Mind in the gutter(s)
When it came time to paint, we piled on the financial pain by electing to replace gutters at the same time. It would have been nearly impossible to get a good coat of paint on the eaves of the roof if they’d been left in place. And since we anted up for an A+ paint job, skimping on one of the most vulnerable portions of the house would have been foolish.
The original gutters were galvanized steel half-rounds that had been painted white. The paint was peeling and the metal was beginning to rust through badly enough that one of the downspouts at the front of the house shot a geyser of water horizontally onto the front porch every time it rained. I don’t believe in steel gutters. They’re strong, but their zinc coating eventually breaks down in the continual presence of water. Leaky or badly installed gutters are worse than no gutters at all. They concentrate the flow of hundreds of gallons of water in a heavy rain – delivered to the wrong place, this amount of water can cause a lot of damage very quickly.
Just before the painters arrived, I had the gutter guys come pull down the old half-rounds. They ended up in a pile on the front lawn where their deteriorated state was even more obvious.
Aside from allowing the painters to apply a good layer of paint to the roof eaves, removing the gutters exposed several areas of rotted wood and a couple of squirrel entry points to the attic. Some lengths of the 1750s crown molding had succumbed to 250 years of continual exposure to the weather. We had replacement trim custom milled using sections of the old profiles as a template.
With the painters hard at work outside, I was inside wracking my brain to devise an attachment method for our new gutters. Because the eaves of the roof have deep crown moldings, installing gutters wasn’t straightforward like it is when there’s a flat fascia to screw into. The old ones were attached with metal strap hangers that were nailed directly to the roof sheathing below the shingles. The only good time to replace strap hangers is when you’re replacing a roof and all the shingles have been torn off. Our roof was replaced a little over a year ago, so I didn’t want to mess with it. One contractor I interviewed had no shame and suggested tearing off the crown and replacing it with a 2×4 since “nobody’d ever know”. Needless to say, that gentleman didn’t get the job. Another suggested using these strange looking hangers:
The tabs at the back of these hangers bend to hold the hanger vertically against the trim. But using these hangers presumes that you have solid wood backing behind the crown. The trim on our house is nailed in place with nothing behind it, so screwing hangers to it would have risked damaging the wood and would have resulted in a flimsy connection.
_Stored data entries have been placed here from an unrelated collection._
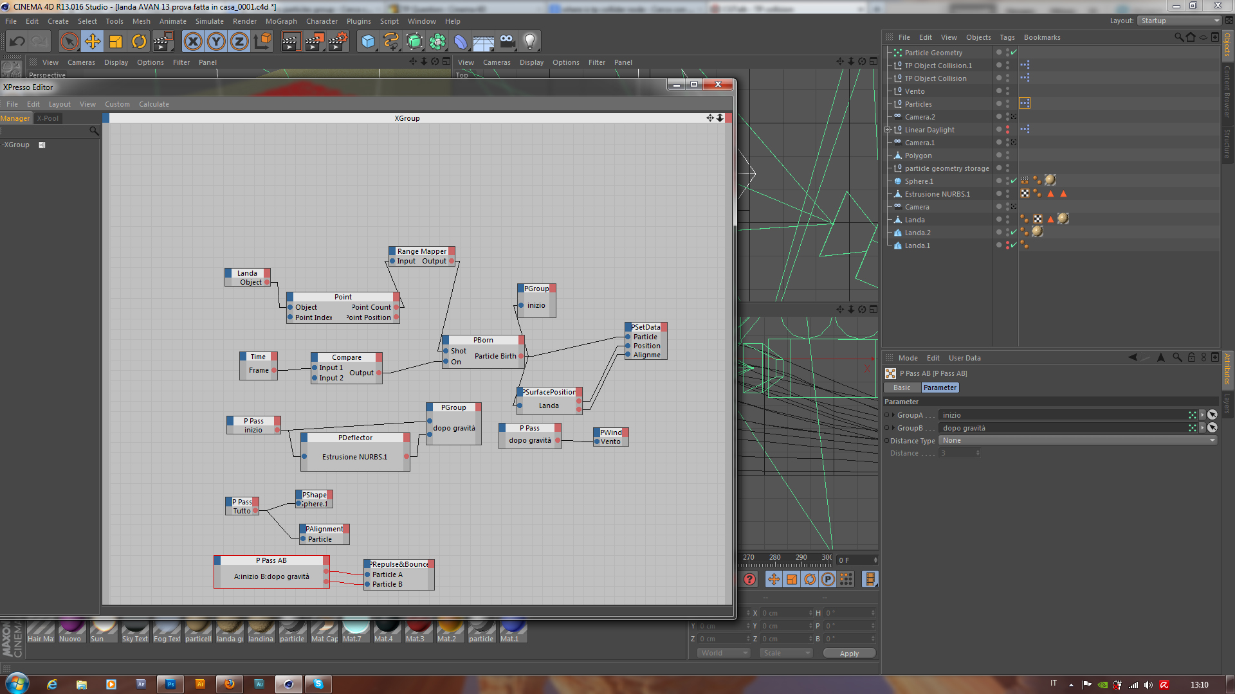This screenshot has height=694, width=1235.
Task: Toggle Sphere.1 visibility dot
Action: 1007,179

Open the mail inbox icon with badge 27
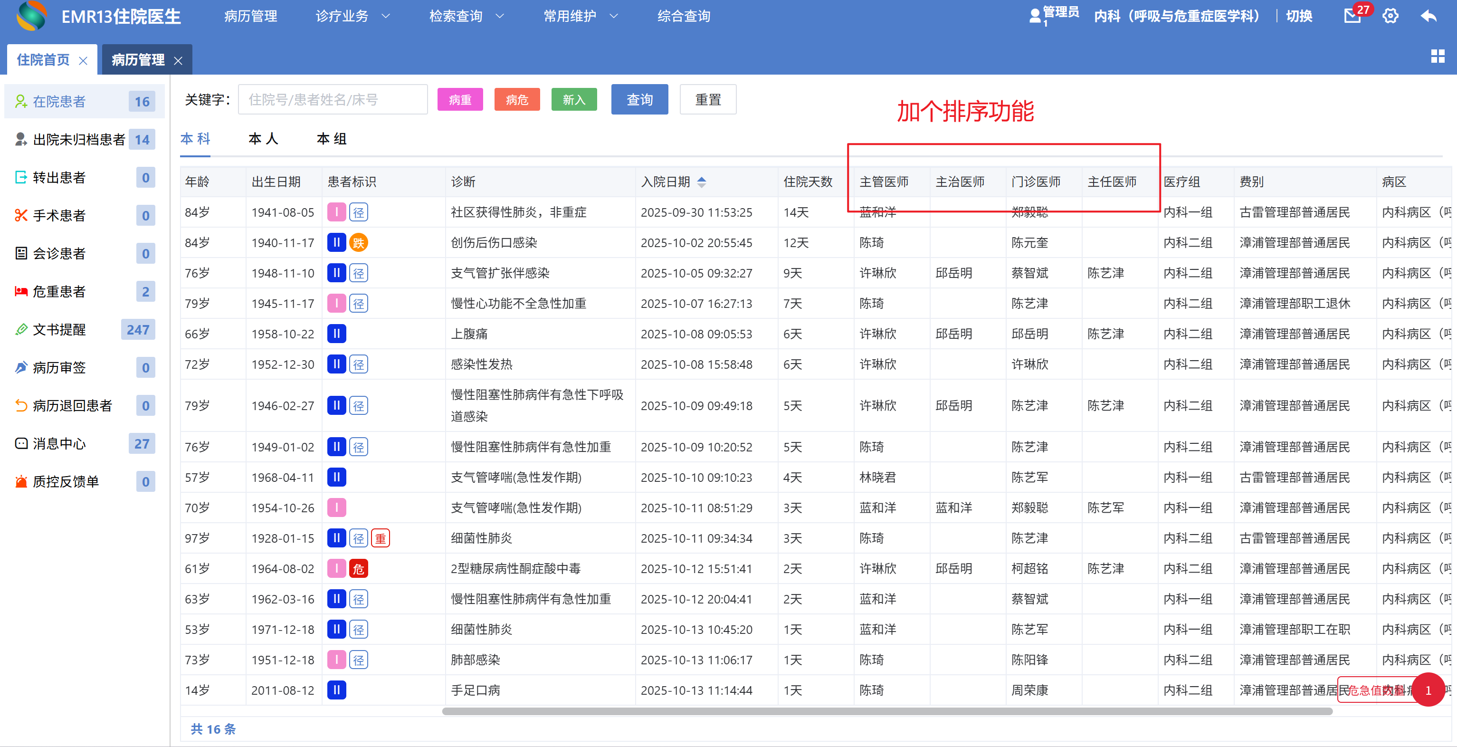1352,16
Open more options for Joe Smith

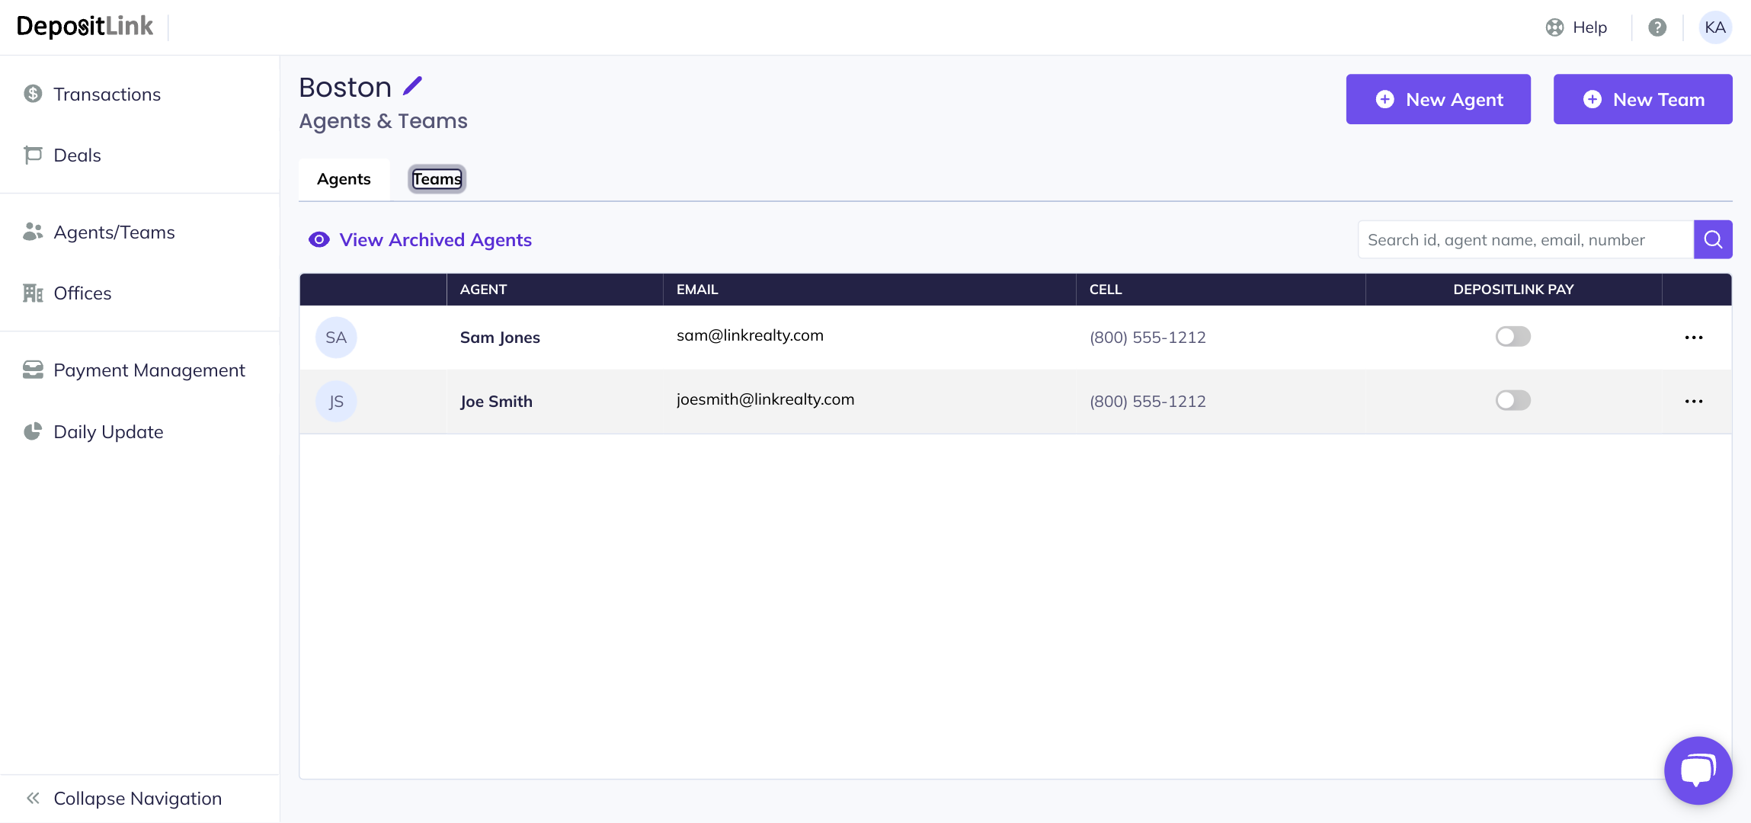click(1693, 402)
With no attachment solution after several weeks of head-scratching, I stumbled across a product sold by Classic Gutters Systems in Kalamazoo, Michigan. They sell a stainless steel rod hanger that turned out to be a perfect fit for our circumstances. The rods are a stout 3/16″ thick and are crafted of stainless steel, so they’ll never rust. One end of the rod is threaded for attaching a concealed gutter bracket with a couple of stainless steel nuts. The other end is flattened and has two holes for screwing the rod to the roof.
Using a special bending tool that I rented from Classic Gutters, the contractor bent each hanger to the pitch of the roof, tucked the flattened end of the rod under the second row of shingles and attached it with a pair of stainless steel pan-head screws with a very low head profile. Since the penetrations are hidden under the shingles, they won’t leak. The rods hold the gutters far enough forward from the roof that they don’t get in the way of the crown molding. Spaced at two foot intervals, the hangers are visible where they extend across the first row of shingles. But since the house is so tall, you have to stand far away to see the them, and I don’t mind them even where they’re visible. Surprisingly, the rods cost less than standard half-round hangers.
Attached to the ends of the rods are aluminum brackets that nest inside the gutter, supported by a pair of nuts. Adjusting the level of the nuts up or down allows the installer to pitch the gutters toward the downspouts.
The gutters are 6″ white aluminum half-rounds with 4″ round downspouts. They’re big enough to channel water away quickly and are less susceptible to clogging than smaller profiles. The aluminum won’t rust through and the support rods are extremely strong, so I expect the installation to last at least the lifetime of the roof.
Replacing the gutters was the right thing to do. The old ones would have looked positively awful against the fresh paint job, and the new ones will prolong the longevity of the paint. Our gutter man was a good sport about the installation, even though the hangers were a bit tedious. It took a few days longer than he anticipated, but we both feel good about the end result.